Stated exercise:
Return, unchanged, every line in the items below that contains the word "each".

::::

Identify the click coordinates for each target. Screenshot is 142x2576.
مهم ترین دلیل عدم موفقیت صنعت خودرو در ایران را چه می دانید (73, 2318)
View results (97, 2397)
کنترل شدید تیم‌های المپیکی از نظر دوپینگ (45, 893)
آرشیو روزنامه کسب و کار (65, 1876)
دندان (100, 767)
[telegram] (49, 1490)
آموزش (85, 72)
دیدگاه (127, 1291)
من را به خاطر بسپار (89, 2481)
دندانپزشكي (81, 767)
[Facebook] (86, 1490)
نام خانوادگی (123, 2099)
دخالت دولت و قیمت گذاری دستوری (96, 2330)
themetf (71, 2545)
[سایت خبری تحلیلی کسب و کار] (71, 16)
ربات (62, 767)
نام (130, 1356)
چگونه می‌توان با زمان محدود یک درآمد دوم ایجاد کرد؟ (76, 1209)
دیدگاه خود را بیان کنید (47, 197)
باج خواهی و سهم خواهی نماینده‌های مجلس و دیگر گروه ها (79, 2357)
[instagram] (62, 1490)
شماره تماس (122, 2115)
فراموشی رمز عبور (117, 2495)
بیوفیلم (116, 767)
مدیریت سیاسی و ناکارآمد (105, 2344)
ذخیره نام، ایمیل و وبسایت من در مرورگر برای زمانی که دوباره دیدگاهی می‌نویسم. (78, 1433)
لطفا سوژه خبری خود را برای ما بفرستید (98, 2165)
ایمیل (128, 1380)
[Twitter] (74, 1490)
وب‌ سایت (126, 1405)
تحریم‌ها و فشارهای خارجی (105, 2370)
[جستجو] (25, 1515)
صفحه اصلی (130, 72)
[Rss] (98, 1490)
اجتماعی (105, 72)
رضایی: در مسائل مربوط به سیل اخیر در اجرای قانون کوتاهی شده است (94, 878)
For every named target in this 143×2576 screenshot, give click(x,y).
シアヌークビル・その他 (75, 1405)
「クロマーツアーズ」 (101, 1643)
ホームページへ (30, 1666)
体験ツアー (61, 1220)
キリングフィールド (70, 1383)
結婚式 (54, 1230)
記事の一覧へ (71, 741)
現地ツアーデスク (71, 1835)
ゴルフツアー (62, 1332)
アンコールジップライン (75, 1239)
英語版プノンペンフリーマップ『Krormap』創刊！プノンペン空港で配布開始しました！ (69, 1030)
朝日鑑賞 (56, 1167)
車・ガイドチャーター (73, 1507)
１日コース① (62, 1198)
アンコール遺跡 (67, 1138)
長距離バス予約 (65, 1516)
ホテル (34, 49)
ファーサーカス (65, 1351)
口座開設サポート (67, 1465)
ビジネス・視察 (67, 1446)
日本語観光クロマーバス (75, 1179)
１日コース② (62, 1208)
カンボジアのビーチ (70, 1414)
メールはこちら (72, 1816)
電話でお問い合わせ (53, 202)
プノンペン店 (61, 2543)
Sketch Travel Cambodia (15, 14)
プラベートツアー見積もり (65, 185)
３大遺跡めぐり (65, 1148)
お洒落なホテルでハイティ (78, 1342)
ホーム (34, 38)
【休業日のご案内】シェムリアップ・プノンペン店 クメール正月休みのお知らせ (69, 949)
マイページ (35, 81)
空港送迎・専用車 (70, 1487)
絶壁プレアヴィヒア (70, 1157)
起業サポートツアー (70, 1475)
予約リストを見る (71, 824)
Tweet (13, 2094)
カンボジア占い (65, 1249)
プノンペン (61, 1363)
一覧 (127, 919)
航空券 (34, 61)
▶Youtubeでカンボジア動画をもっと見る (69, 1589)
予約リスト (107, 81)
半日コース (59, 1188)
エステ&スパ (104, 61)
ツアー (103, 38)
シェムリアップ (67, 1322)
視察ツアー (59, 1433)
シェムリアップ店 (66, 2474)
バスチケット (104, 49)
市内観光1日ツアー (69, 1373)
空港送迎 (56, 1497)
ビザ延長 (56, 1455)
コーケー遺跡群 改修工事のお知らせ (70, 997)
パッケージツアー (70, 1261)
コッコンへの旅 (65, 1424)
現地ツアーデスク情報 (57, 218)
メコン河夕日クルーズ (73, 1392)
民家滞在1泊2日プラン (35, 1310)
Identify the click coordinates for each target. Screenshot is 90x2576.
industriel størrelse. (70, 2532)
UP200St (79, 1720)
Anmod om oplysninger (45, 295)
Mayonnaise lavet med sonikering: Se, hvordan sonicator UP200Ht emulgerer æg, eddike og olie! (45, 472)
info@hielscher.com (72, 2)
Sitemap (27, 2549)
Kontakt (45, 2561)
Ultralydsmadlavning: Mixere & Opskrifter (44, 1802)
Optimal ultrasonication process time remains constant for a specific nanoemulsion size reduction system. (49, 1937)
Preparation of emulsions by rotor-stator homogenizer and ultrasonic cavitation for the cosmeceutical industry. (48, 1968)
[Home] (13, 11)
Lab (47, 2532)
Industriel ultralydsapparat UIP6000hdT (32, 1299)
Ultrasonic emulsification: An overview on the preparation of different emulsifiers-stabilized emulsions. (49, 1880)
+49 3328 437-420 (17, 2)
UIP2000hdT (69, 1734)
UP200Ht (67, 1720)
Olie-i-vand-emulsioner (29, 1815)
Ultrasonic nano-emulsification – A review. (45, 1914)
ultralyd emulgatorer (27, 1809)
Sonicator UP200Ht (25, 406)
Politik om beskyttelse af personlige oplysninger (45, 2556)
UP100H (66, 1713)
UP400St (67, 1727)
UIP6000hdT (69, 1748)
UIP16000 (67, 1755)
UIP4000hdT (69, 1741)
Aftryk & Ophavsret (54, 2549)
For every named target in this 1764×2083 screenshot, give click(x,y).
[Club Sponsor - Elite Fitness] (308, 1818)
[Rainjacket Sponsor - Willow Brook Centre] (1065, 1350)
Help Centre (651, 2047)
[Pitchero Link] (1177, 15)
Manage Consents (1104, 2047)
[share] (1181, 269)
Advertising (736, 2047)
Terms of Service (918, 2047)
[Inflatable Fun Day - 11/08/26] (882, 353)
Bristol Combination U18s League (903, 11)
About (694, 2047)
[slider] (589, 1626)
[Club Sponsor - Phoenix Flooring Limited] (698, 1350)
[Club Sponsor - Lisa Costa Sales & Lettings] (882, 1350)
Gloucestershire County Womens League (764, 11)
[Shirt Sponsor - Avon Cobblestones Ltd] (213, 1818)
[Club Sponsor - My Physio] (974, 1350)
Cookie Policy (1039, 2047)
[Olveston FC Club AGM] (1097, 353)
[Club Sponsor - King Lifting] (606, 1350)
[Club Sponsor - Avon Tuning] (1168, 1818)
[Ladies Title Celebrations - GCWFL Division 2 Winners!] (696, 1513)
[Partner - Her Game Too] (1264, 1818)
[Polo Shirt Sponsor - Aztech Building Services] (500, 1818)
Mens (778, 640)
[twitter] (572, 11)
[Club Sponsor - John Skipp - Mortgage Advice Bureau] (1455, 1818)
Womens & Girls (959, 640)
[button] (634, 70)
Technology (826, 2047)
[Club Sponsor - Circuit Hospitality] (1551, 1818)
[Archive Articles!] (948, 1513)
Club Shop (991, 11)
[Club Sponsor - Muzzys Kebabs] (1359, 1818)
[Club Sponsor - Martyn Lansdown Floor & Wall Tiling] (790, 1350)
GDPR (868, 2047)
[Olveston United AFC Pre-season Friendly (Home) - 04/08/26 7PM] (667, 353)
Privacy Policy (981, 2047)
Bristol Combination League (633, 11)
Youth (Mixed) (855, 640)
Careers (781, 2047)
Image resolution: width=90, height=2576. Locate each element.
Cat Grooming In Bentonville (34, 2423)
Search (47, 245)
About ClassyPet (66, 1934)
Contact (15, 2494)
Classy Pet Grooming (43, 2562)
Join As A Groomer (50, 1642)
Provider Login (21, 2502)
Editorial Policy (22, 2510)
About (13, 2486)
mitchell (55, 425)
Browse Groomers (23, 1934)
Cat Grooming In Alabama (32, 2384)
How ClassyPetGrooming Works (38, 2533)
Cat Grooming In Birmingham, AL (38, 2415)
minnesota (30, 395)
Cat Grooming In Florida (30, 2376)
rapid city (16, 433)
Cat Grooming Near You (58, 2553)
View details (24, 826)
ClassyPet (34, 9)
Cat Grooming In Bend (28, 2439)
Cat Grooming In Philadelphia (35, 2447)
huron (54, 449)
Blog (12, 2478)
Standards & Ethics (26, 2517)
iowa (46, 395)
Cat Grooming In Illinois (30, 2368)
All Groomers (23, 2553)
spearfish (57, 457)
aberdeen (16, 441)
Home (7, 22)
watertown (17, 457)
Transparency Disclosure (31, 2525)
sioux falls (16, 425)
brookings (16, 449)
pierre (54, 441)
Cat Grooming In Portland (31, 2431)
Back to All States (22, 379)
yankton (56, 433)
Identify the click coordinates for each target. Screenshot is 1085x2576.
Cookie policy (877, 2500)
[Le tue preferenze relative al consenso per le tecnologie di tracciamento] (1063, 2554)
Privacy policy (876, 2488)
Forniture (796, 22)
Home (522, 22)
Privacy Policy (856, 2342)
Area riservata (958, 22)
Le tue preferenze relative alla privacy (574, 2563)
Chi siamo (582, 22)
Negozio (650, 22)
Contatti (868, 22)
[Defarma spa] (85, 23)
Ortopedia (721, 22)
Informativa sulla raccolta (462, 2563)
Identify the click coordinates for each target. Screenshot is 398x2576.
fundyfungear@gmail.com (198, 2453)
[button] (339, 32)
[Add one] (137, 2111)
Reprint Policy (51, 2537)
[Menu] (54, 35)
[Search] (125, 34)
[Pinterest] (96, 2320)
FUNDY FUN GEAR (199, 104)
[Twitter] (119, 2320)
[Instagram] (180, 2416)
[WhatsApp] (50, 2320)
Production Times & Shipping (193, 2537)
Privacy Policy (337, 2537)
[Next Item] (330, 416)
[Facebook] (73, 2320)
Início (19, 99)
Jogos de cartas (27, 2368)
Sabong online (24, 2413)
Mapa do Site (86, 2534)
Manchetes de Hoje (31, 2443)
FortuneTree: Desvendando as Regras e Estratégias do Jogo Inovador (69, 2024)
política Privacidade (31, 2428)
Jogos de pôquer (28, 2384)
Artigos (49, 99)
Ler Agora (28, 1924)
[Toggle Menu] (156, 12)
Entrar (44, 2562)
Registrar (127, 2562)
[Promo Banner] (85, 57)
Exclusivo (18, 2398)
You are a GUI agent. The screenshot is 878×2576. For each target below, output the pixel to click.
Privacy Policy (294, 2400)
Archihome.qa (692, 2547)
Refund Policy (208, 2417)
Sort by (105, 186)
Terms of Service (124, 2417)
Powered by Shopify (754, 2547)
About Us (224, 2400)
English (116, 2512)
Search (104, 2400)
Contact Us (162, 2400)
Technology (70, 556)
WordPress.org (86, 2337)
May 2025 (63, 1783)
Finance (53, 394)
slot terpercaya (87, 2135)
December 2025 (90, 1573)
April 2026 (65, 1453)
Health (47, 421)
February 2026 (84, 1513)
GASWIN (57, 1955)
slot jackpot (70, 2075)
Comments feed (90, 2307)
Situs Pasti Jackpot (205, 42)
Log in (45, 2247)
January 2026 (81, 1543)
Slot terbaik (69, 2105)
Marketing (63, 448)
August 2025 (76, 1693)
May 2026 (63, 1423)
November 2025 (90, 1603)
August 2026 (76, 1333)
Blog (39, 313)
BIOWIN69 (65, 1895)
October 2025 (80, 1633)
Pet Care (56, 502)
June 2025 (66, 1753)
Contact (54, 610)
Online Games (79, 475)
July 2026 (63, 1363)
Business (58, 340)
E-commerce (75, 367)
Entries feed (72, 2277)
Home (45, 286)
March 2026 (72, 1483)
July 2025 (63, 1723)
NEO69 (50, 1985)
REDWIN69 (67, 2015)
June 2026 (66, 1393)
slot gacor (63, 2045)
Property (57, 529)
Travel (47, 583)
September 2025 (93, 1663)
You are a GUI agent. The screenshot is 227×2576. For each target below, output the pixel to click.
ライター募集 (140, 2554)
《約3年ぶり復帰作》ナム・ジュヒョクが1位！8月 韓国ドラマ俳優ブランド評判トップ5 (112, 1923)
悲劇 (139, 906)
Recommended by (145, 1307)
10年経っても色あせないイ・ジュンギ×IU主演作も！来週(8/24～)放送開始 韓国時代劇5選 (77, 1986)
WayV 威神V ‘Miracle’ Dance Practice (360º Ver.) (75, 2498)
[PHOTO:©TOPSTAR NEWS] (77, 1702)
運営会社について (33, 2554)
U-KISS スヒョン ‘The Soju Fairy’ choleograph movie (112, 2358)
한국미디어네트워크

::::

Reply:
Identify the click coordinates for each target. Screenshot is 142x2576.
Identify the click coordinates for each target. Screenshot is 90x2576.
Image resolution: width=90, height=2576. Locate each element.
Identify the click coordinates for each target. Screenshot is 1085x2576.
Identify the click coordinates for each target. Screenshot is 398x2576.
You are a GUI agent. The screenshot is 878×2576. For each target below, output the pixel to click.
You are a GUI agent. The screenshot is 227×2576. For each target below, output the pixel to click.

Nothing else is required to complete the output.